Given exercise 1 :: From the entries below, pull out every line that contains the string "SELLERS".

Selected text ::

╭──

Vernon Richards: "Violence, contrary to popular belief, is not part of the anarchist philosophy. It has repeatedly been pointed out by anarchist thinkers that the revolution can neither be won, nor the anarchist society established and maintained, by armed violence. Recourse to violence then is an indication of weakness, not of strength, and the revolution with the greatest possibilities of a successful outcome will undoubtedly be the one in which there is no violence, or in which violence is reduced to a minimum, for such a revolution would indicate the near unanimity of the population in the objectives of the revolution. ...
"Violence as a means breeds violence; the cult of personalities as a means breeds dictators--big and small--and servile masses; government--even with the collaboration of socialists and anarchists--breeds more government. Surely then, freedom as a means breeds more freedom, possibly even the Free Society! To Those who say this condemns one to political sterility and the Ivory Tower our reply is that 'realism' and their 'circumstantialism' invariably lead to disaster. We believe there is something more real, more positive and more revolutionary to resisting war than in participation in it; that it is more civilised and more revolutionary to defend the right of a fascist to live than to support the Tribunals which have the legal power to shoot him; that it is more realistic to talk to the people from the gutter than from government benches; that in the long run it is more rewarding to influence minds by discussion than to mould them by coercion." --"Anarchism and violence" in What Is Anarchism?: An Introduction by Donald Rooum, ed. (London: Freedom Press, 1992, 1995) pp. 50-51.
Rudolf Rocker:"I am an anarchist not because I believe anarchism is the final goal, but because there is no such thing as a final goal."
Rudolf Rocker:"People forgot that industry is not an end in itself, but should be only a means to insure to man his material subsistence and to make accessible to him the blessings of a higher intellectual culture. Where industry is everything and man is nothing begins the realm of a rushless economic despotism whose workings are no less disastrous than those of any political despotism. The two mutually augment one another, and they are fed from the same source." (pg. 10, Anarcho-Syndicalism, 1989 Edition, Pluto Press)

╰──

Raw data ::
╭──

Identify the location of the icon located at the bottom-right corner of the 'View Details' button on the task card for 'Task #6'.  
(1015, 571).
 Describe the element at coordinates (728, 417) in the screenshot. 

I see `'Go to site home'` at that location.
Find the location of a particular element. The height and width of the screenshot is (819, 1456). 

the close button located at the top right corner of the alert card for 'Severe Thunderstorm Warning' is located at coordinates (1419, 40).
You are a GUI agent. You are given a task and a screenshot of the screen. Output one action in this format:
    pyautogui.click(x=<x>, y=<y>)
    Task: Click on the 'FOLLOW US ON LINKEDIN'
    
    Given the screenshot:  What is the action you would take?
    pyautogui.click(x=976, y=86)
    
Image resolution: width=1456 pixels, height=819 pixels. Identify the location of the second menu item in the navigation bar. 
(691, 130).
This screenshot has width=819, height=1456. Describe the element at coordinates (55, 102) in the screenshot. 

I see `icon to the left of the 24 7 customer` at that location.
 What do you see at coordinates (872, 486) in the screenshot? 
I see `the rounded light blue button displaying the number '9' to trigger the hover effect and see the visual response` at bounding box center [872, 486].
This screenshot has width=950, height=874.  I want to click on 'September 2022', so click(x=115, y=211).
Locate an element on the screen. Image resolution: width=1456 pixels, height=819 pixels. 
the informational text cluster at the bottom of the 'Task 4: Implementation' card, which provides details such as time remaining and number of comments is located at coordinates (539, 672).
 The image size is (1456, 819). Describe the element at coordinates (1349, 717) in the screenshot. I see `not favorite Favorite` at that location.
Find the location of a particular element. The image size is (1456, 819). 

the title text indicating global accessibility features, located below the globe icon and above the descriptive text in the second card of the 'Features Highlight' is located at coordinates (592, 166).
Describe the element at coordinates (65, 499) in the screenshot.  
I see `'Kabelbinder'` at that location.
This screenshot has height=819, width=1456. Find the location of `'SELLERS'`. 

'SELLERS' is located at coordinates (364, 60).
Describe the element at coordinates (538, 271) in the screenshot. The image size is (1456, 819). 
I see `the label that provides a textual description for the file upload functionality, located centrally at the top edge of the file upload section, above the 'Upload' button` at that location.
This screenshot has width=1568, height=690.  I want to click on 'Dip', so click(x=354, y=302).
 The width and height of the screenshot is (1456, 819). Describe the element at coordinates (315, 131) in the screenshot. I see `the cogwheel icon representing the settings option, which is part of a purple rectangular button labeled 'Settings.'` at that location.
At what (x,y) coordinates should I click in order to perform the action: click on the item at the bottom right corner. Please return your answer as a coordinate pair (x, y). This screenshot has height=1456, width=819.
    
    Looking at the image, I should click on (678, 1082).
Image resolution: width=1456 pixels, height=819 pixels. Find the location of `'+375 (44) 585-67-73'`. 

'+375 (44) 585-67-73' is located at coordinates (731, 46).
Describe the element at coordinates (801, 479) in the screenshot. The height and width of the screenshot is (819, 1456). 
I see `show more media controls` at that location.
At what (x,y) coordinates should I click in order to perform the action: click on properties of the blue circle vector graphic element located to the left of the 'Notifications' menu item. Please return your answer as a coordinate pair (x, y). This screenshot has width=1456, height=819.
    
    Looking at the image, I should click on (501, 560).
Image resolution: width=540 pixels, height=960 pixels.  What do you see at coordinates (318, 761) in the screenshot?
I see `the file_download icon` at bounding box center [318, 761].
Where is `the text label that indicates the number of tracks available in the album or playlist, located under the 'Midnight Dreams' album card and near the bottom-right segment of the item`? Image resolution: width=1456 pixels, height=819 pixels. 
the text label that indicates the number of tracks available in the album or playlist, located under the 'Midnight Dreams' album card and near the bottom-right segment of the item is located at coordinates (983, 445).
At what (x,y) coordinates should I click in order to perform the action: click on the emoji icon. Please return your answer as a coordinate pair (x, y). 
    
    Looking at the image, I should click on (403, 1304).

╰──

Given exercise 2 :: In the quotations on anarchism above, rewrite the paragraph that begins "Vernon Richards: "Violence, contrary to popular belief" as a shorter bulleted list that keeps its main points.

Worked answer 1 ::
This screenshot has height=819, width=1456. Find the location of `'SELLERS'`. 
'SELLERS' is located at coordinates (364, 60).

Worked answer 2 ::
- Vernon Richards holds that violence is not part of anarchist philosophy, contrary to popular belief.
- Anarchist thinkers have repeatedly said that armed violence can neither win the revolution nor establish and maintain the anarchist society.
- Turning to violence shows weakness, not strength.
- The revolution most likely to succeed will have no violence, or as little as possible, because that would show the population's near unanimity about the revolution's objectives.